Peter Heyling (1607/1608 – c. 1652) was a German Lutheran missionary to Egypt and Ethiopia. He was the first Protestant missionary to Ethiopia.

The son of a goldsmith, Heyling was a native of the Hanseatic city of Lübeck. His early education was under Johann Kirchmann in Lübeck. Between 1628 and 1632 he studied theology and law at the University of Paris with four other Lübeckers. There he came under the influence of the Dutch Protestant Hugo Grotius, at that time living in Paris.

Heyling set out on his mission in 1632. His goal and that of six other student missionaries was to "reawaken the derelict churches of the Orient", that is, the Coptic and Ethiopian churches, "to genuine evangelical life". In the event, only Heyling and Hieronymus von Dorne ever set out. At the beginning of 1633 he arrived in Egypt, where he studied Arabic in Coptic monasteries and also in Jerusalem. In 1634, he accompanied the new Abuna, Marqos, as the latter travelled to Ethiopia to assume his new posting. He became an influential preacher and physician at the court of the Emperor Fasilides (1632–1667), but his efforts to reform the church resulted in major disputes over Christology. He translated the New Testament into Amharic.

There are various accounts of the manner in which Heyling met his death. One account is that he was expelled from Ethiopia around 1650, and died during his travel.
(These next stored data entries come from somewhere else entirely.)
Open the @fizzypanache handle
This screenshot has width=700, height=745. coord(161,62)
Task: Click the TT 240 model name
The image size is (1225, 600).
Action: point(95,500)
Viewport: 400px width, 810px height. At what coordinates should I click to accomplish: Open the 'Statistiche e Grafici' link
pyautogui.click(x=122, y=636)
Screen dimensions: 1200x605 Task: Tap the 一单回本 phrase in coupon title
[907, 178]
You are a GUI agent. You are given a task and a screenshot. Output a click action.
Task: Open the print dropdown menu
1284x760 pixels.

Another version is that of the priest Abba Gorgoryos stating that the emperor allowed Heyling to travel to Cairo in 1652, where he died a martyr after refusing to renounce his faith to the Turkish pasha in Suakin. Gorgoryos adds to this account, dating from 1656, with the following words: "I have also heard this from the monks in Cairo, and I know of no other version. It is now four years since he died."

James Bruce on his travels through Ethiopia in 1770 claimed to see lingering signs of Heyling's influence. Samuel Gobat likewise, in 1830, found Heyling's translation of the New Testament still in circulation. In some respects, the Ethiopian Evangelical Church Mekane Yesus carries on his legacy.